**Goals:**
a - Condense the paragraph of the average sample number entry that begins "A term occurring in the area of statistics" into a short bulleted list that keeps its main facts.
b - Repeat the stretch of the average sample number entry from "If $N$ denotes" through "are given below.".
c - Render this sentence from the average sample number entry in Spanish: "The expected value of the sample size of such a procedure is called the average sample number."

Average sample number

ASN

A term occurring in the area of statistics called sequential analysis. In sequential procedures for statistical estimation, hypothesis testing or decision theory, the number of observations taken (or sample size) is not pre-determined, but depends on the observations themselves. The expected value of the sample size of such a procedure is called the average sample number. This depends on the underlying distribution of the observations, which is often unknown. If the distribution is determined by the value of some parameter, then the average sample number becomes a function of that parameter.

If $N$ denotes the sample size and $\theta$ is the unknown parameter, then the average sample number is given by

$$\tag{a1} \mathsf{E} _ { \theta } ( N ) = \sum _ { n = 1 } ^ { \infty } n \mathsf{P} _ { \theta } ( N = n ) = \sum _ { n = 0 } ^ { \infty } \mathsf{P} _ { \theta } ( N > n ).$$

Some aspects of the average sample number in the case where the observations are independent Bernoulli random variables $X_i$ with $\mathsf{E} _ { \theta } ( X _ { i } ) = \mathsf{P} _ { \theta } ( X _ { i } = 1 ) = \theta = 1 - \mathsf{P} _ { \theta } ( X _ { i } = 0 )$ are given below.

**Given information:**
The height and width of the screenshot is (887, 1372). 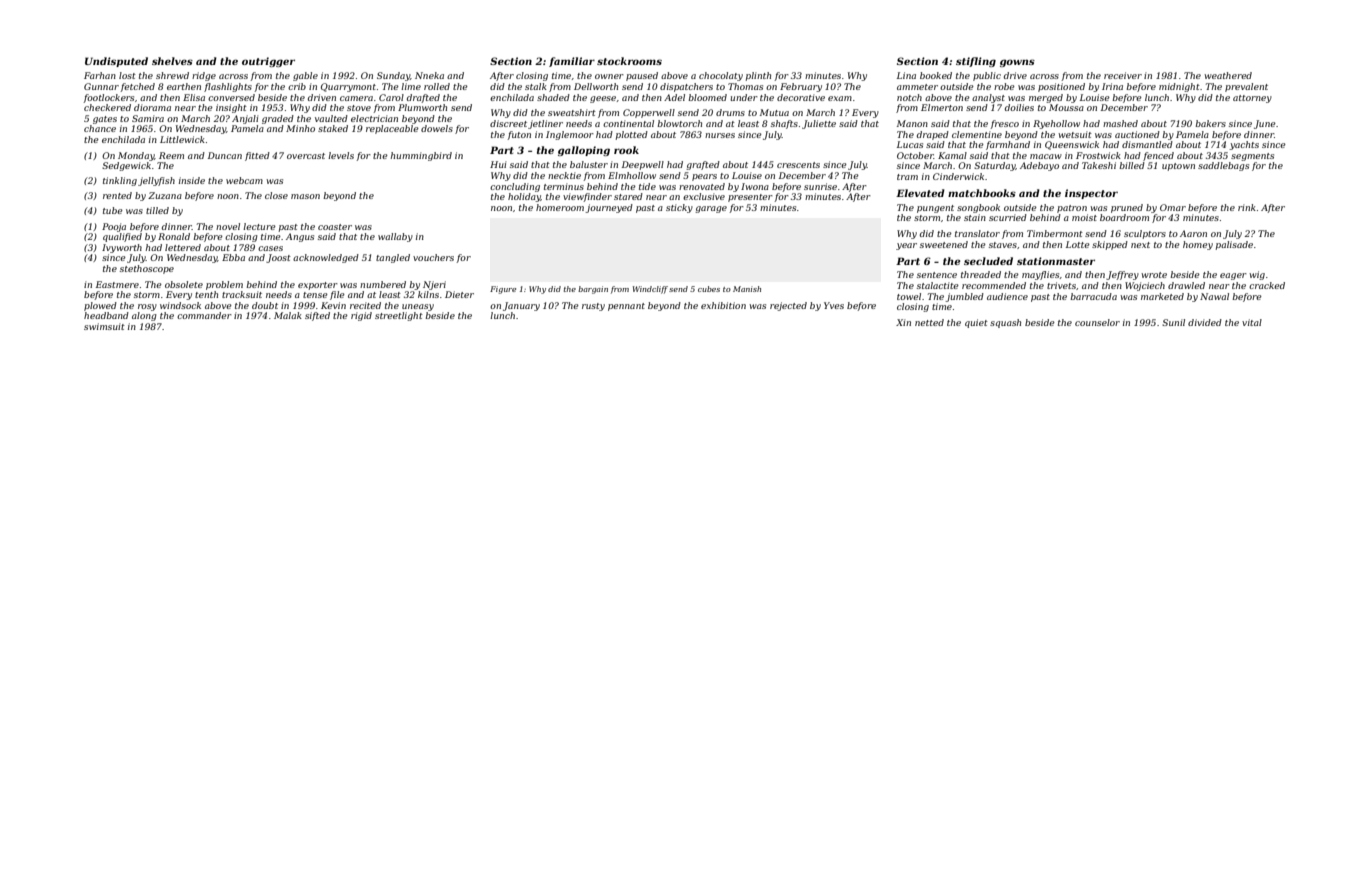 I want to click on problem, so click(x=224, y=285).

**Answers to the problems:**
a -
- Average sample number is a term from sequential analysis, a field of statistics.
- In sequential procedures for estimation, hypothesis testing, or decision theory, the sample size is not fixed in advance. It depends on the observations.
- The expected value of that sample size is the average sample number.
- It depends on the distribution of the observations, which is often unknown.
- If a parameter determines the distribution, the average sample number is a function of that parameter.

b -
If $N$ denotes the sample size and $\theta$ is the unknown parameter, then the average sample number is given by

$$\tag{a1} \mathsf{E} _ { \theta } ( N ) = \sum _ { n = 1 } ^ { \infty } n \mathsf{P} _ { \theta } ( N = n ) = \sum _ { n = 0 } ^ { \infty } \mathsf{P} _ { \theta } ( N > n ).$$

Some aspects of the average sample number in the case where the observations are independent Bernoulli random variables $X_i$ with $\mathsf{E} _ { \theta } ( X _ { i } ) = \mathsf{P} _ { \theta } ( X _ { i } = 1 ) = \theta = 1 - \mathsf{P} _ { \theta } ( X _ { i } = 0 )$ are given below.

c - El valor esperado del tamaño muestral de tal procedimiento se denomina número medio de muestra.